Court Opinion

ID: 8914321
Source: CourtListenerOpinion
Date Created: 2022-11-27 04:21:07.61753+00
Date Added: 2024-06-11T17:08:50.206070
License: Public Domain

K. K. HALL, Circuit Judge,
concurring:
Although I concur in the majority’s result, I think the opinion incorrectly criticizes the Board’s decision. Contrary to the impression given by the majority, the Board did not adopt the ALJ’s application of Wonder State v. NLRB, 147 N.L.R.B. 179 (1969). Therefore, I would affirm the decision of the Board, without extraneous reference to the Wonder State problem.
In Wonder State, the Board upheld an employer’s decision to unilaterally eliminate Christmas bonuses. In that case, management’s decision in September to withhold bonuses turned out to have been justified because, by Christmas time, the business outlook was dismal. Nevertheless, the essence of the Board’s decision was merely a recognition that management should have discretion whether or not to give Christmas bonuses.
The ALJ’s opinion in this case does contain some faulty legal analysis. He mistakenly interpreted Wonder State as requiring him to decide whether bargaining would have made any difference in the employer’s decisions to decrease benefits and reduce wages.
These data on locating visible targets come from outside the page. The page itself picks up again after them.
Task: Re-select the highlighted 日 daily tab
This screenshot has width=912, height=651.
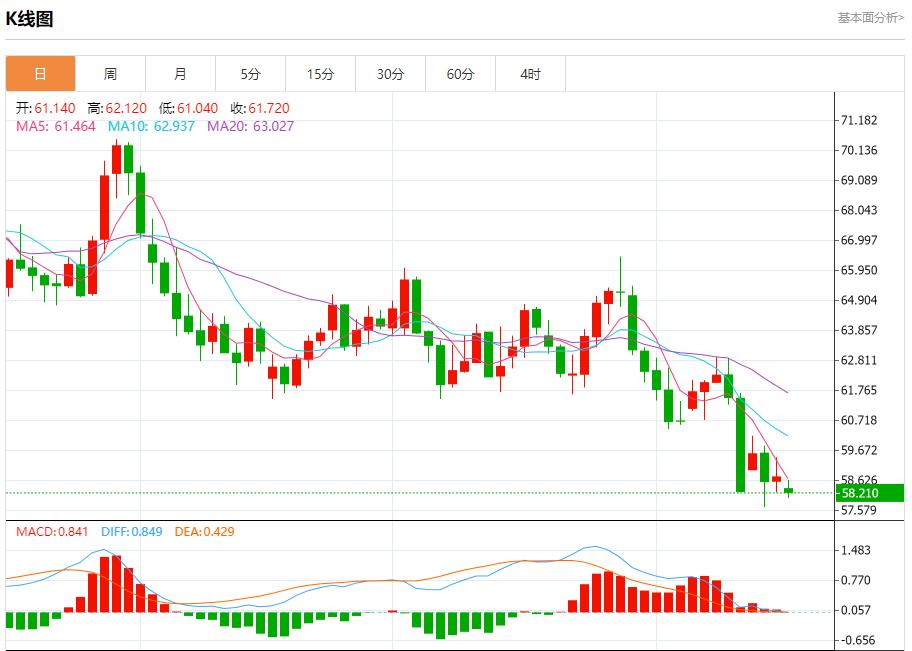Action: click(x=40, y=73)
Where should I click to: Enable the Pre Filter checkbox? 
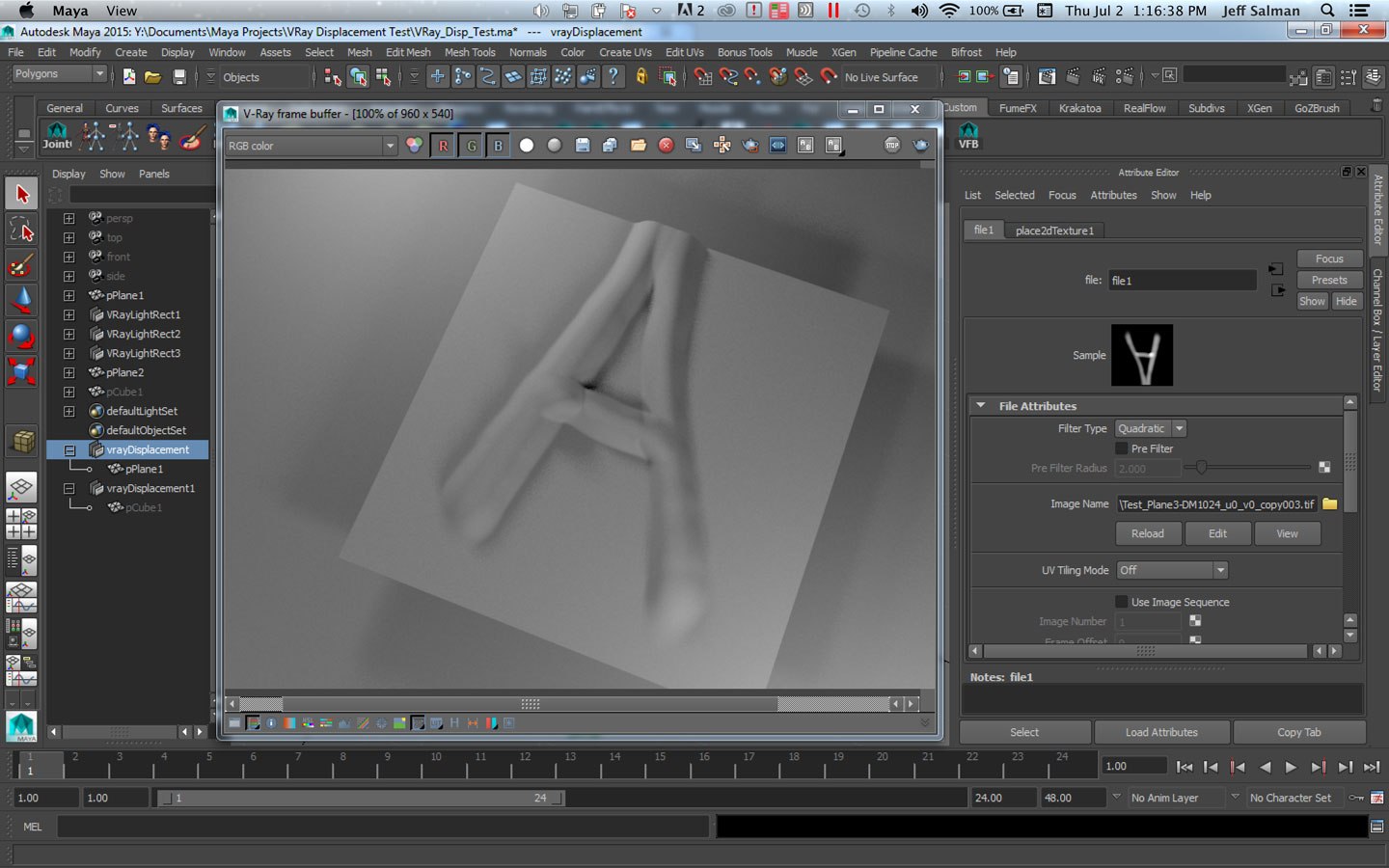tap(1121, 448)
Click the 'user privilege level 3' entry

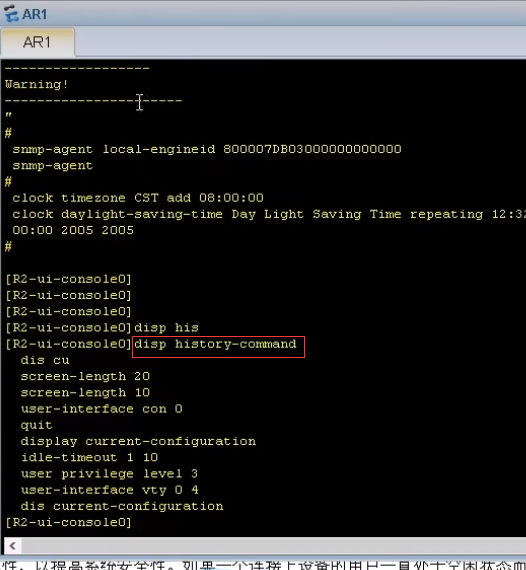109,474
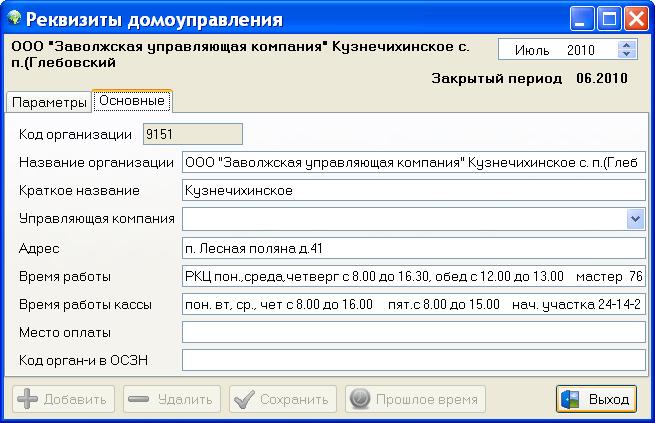Screen dimensions: 655x423
Task: Click the checkmark icon on Сохранить button
Action: tap(243, 399)
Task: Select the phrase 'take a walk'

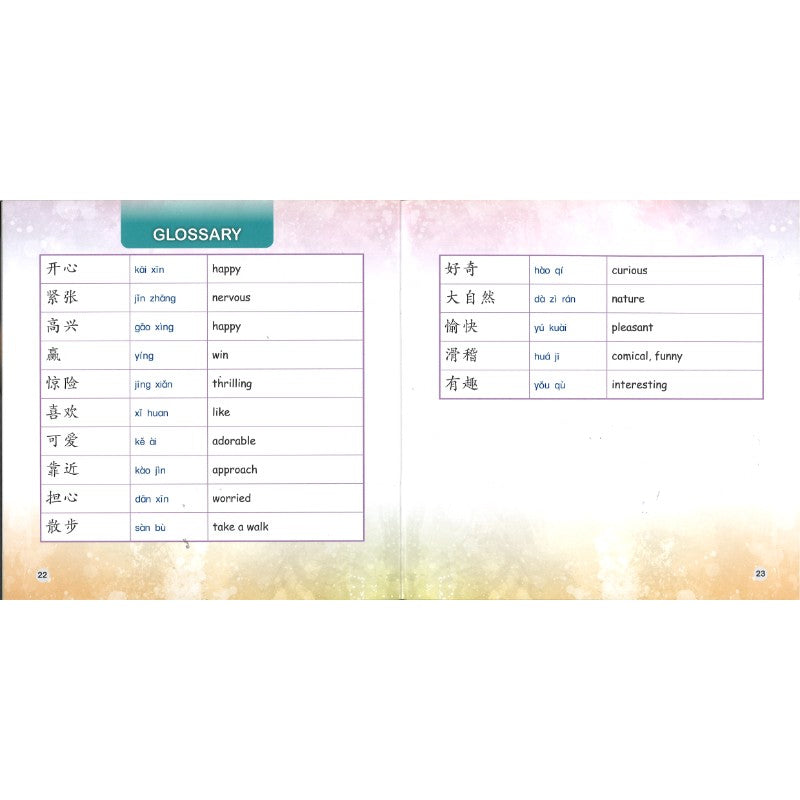Action: pyautogui.click(x=240, y=527)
Pursuing this analysis, the ALJ found that Atlantic’s business was so bad that it could not afford to pay the additional insurance premiums regardless of whether negotiations had been held. Accordingly, the ALJ ruled that Atlantic did not have to reimburse its employees for their contribution to the insurance program. However, the ALJ concluded that business was not bad enough to justify the reduction in *1234wages, and added that “if the Respondent had engaged in good faith bargaining on these matters, it would not have taken these benefits away from the employees.” Therefore, he required the employer to reimburse the employees for lost wages.
On review, the Board reversed the ALJ’s decision on the issue of insurance premiums, but affirmed the decision on wages. In reviewing the insurance issue, the Board specifically rejected Wonder State as .authority, noting that Christmas bonuses are variable depending on economic conditions, while insurance premiums are an ongoing, fixed benefit. However, in reviewing the wages issue, the Board did not analyze the ALJ’s opinion, but rather summarily affirmed the award.
The majority reads the Board’s summary affirmance on the wages issue as an adoption sub silentio of the ALJ’s analysis of Wonder State. It puzzles me how the majority can reach this conclusion when the Board had explicitly stated that Wonder State would not apply to the analogous issue of insurance premiums. Certainly wages — like insurance premiums — fall within the “fixed benefit” category. More likely, the Board recognized that the ALJ had reached the right result on the wages issue (albeit for the wrong reason) and saw no reason to repeat its earlier rejection of the ALJ’s interpretation of Wonder State. Reading the Board’s opinion as a whole, it is clear that the Board considered insurance premiums and wages to be fixed benefits which do not fall within the ambit of Wonder State.
It seems that the majority would have no complaint with the Board’s decision if the Board had emphasized that it disagreed with the ALJ’s analysis of Wonder State on the wages issue as well as on the insurance issue. However, since the Board never adopted Wonder State at all, I see no reason why it should be required to chastise the ALJ for his incorrect interpretation of the case. Therefore, I would enforce the Board’s decision without any caveats.